Si ces différents indicateurs sont en baisse, c’est principalement le fait d’évènement maîtrisés, selon M. Iraqui, ce qui explique que TAQA Morocco n’a pas émis de profit warning. Les fonds propres restent solides à 7,592 MMDH, avec un gearing à 55%, en légère évolution compte tenu du tirage de la dette afférente au paiement du droit de jouissance complémentaire ainsi que des remboursements de la période, et les besoins en fonds de roulements sont maîtrisés à 958 MDH.
Un résultat d’exploitation en hausse
Côté social, le chiffre d’affaires a atteint 2,307 MMDH au 30 juin 2020 contre 2,553 MMDH au 30 juin 2019, une évolution qui s’explique principalement par la baisse des frais de puissance, en raison principalement de l’effet combiné de la baisse contractuelle des tarifs et de l’évolution favorable du cours de change USD/MAD au cours du semestre, et du le recul des frais d’énergie en ligne avec la diminution du prix d’achat du charbon sur le marché international. Le résultat d’exploitation a augmenté, passant de 374 MDH à 421 MDH, essentiellement en raison de l’extension de l’amortissement du droit de jouissance initial consécutive à la signature de l’extension du PPA des Unités 1-4, explique le management. Le résultat financier est en baisse de 32,1% à -56 MDH, en raison du tirage de la dette court terme afférente au paiement du droit de jouissance complémentaire relatif à l’extension du PPA des Unités 1 à 4. Enfin, le résultat net est en hausse à 221 MDH au 30 juin 2020 comparé à 199 MDH au 30 juin 2019, tiré par l’évolution du résultat d’exploitation.
Si le CA de Taqa Morocco dépend des aléas du marché international (volatilité des prix du charbon, effets de change…), et a donc été impacté par la baisse d’environ 20% des prix du charbon, cela reste sans effet sur les agrégats du groupe, vu que les frais d’énergie sont refacturés à l’ONEE. «Le marché est correctement approvisionné durant cette période.
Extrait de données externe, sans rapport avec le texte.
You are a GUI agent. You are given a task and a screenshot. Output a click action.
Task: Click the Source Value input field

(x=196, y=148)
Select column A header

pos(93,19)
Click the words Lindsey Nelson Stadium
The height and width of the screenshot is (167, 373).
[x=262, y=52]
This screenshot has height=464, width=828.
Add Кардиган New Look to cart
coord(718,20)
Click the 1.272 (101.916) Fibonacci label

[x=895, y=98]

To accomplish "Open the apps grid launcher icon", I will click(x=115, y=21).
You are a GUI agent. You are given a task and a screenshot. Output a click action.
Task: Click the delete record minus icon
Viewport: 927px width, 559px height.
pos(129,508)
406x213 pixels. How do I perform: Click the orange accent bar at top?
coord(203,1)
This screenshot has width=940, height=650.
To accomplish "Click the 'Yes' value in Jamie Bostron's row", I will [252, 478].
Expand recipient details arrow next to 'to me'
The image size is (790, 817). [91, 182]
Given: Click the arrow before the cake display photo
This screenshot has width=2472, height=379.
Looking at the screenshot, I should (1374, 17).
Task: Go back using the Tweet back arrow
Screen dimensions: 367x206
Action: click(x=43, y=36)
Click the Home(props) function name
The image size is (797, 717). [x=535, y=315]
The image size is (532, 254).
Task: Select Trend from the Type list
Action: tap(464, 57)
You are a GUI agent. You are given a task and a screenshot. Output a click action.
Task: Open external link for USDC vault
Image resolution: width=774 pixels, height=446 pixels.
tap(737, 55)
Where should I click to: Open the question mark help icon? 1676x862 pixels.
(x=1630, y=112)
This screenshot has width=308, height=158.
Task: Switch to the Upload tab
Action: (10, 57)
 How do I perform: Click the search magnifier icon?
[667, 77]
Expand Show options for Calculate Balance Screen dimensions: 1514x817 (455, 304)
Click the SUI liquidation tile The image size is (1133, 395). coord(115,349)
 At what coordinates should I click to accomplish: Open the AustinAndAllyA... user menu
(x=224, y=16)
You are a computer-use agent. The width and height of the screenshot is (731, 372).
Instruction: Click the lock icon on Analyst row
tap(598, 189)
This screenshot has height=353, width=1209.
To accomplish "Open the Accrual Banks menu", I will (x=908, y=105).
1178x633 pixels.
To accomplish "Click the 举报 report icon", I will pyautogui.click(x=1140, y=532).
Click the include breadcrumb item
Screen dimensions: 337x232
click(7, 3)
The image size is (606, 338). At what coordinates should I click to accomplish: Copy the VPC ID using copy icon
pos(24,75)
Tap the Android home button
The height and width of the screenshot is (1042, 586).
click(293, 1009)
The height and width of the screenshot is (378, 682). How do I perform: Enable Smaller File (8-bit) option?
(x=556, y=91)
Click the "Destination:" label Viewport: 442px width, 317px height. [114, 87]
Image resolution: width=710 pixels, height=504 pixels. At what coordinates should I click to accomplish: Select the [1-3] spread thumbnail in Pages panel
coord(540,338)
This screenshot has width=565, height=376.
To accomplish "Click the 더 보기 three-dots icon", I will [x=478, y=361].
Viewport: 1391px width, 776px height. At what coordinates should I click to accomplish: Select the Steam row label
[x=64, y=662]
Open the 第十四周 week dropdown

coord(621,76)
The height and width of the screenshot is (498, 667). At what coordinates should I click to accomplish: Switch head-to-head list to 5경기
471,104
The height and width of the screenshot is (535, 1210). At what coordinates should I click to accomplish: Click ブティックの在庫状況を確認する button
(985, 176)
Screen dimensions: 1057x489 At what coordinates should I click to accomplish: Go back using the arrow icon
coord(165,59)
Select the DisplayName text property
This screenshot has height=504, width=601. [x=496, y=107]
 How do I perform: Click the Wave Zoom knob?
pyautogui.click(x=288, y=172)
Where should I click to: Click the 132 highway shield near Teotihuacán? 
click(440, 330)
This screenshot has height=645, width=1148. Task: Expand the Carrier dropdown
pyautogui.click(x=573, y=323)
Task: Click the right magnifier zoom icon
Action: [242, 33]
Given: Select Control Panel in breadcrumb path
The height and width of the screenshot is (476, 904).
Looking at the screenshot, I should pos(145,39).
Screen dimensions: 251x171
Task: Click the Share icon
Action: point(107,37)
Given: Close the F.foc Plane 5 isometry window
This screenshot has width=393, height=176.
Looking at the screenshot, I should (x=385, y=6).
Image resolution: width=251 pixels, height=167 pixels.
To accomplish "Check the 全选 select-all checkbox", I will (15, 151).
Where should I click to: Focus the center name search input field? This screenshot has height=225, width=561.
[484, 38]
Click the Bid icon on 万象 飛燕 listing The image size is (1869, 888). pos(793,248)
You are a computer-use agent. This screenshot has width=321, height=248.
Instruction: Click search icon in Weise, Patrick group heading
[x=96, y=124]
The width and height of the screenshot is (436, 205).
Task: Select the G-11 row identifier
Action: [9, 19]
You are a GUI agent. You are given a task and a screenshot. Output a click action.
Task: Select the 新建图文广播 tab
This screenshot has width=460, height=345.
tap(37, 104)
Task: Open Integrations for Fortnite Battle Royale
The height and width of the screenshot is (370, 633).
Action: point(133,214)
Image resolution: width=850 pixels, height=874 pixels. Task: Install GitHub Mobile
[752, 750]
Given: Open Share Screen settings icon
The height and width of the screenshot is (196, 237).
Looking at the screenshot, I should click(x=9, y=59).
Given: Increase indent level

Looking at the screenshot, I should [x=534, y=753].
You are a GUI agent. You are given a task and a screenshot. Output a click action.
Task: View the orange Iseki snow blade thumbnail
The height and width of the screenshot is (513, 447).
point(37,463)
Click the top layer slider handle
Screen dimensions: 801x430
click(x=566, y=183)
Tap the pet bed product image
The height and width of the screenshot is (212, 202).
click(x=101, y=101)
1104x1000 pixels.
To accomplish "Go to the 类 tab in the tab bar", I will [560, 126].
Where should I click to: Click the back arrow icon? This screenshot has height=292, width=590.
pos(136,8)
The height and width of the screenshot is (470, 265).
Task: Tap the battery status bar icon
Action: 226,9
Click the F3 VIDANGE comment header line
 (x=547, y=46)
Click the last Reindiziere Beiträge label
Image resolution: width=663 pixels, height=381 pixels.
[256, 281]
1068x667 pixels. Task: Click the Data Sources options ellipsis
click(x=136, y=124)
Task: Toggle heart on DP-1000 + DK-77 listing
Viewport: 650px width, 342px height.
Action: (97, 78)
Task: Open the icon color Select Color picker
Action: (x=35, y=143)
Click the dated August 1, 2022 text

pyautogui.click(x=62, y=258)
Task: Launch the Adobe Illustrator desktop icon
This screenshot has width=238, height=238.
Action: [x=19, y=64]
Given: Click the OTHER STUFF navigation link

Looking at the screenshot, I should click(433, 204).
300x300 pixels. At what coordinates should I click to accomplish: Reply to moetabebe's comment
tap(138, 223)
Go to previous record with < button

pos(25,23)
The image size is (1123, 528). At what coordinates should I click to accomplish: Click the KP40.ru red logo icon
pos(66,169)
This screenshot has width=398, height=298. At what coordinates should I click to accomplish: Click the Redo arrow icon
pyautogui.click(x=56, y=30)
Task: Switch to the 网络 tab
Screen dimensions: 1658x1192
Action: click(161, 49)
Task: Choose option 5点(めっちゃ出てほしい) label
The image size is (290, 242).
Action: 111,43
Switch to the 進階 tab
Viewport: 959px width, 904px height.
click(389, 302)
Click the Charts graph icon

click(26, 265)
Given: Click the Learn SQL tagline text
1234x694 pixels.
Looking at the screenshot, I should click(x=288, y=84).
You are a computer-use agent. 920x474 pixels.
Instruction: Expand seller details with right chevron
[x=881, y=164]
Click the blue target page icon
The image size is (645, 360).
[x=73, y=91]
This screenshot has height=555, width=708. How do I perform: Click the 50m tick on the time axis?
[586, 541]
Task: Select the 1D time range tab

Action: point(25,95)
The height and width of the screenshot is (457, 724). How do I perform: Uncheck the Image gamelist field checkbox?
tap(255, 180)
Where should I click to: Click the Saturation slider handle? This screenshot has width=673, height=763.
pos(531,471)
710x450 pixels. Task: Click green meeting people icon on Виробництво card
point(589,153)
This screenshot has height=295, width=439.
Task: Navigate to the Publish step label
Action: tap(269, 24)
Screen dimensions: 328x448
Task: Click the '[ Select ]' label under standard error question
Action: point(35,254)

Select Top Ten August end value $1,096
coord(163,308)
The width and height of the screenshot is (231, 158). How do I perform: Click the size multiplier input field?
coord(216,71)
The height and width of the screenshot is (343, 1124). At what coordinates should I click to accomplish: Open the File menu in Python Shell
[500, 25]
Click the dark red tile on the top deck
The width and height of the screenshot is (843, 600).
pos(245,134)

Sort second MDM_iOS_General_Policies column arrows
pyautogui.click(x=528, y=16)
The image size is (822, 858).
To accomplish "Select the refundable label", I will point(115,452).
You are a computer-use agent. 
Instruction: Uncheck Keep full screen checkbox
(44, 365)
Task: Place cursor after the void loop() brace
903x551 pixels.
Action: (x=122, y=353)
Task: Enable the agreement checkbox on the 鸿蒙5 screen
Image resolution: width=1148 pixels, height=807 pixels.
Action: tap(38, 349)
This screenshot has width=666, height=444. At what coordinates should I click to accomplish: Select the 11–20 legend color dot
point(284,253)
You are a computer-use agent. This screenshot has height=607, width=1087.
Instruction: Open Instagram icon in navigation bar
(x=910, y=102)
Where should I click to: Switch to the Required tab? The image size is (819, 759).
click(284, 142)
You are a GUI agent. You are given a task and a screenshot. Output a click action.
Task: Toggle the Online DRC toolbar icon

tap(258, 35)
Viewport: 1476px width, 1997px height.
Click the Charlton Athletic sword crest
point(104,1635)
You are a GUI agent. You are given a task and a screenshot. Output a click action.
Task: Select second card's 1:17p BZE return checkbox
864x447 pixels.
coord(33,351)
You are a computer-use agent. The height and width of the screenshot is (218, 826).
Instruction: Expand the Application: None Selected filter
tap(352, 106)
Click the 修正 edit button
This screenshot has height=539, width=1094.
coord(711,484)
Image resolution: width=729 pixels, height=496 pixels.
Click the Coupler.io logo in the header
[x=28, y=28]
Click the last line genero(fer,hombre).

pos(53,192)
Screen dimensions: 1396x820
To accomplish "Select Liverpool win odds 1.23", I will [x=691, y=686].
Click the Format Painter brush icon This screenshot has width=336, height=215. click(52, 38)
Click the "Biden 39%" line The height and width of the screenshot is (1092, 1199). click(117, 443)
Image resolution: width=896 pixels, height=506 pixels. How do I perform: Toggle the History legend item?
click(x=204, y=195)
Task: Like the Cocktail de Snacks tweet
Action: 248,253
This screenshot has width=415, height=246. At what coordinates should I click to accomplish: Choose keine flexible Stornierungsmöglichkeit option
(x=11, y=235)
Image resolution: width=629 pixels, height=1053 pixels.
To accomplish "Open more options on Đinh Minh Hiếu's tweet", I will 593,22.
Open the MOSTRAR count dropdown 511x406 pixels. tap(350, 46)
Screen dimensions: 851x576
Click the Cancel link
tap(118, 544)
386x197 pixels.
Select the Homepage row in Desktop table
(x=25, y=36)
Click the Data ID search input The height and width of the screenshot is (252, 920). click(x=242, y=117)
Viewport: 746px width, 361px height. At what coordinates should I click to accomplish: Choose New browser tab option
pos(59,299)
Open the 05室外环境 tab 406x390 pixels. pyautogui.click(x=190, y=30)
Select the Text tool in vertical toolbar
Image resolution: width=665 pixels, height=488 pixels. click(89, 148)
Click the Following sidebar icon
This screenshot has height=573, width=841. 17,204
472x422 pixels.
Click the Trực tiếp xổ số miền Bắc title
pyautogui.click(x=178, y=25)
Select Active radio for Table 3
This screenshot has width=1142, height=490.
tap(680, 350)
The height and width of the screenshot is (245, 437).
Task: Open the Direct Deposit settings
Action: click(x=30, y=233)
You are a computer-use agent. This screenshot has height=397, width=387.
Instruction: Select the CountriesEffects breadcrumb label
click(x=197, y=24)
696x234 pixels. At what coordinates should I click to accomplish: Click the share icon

Il n’y a pas de rupture de chaîne logistique. Mais comme toutes les matières premières, il y a eu une baisse de la consommation qui a engendré un effet prix que ce soit sur le pétrole, le gaz ou le charbon », explique M. Iraqui. Concernant l’évolution au deuxième semestre, le management relève un manque de visibilité dû à la crise, tout en relevant « une tendance baissière par rapport à l’année dernière».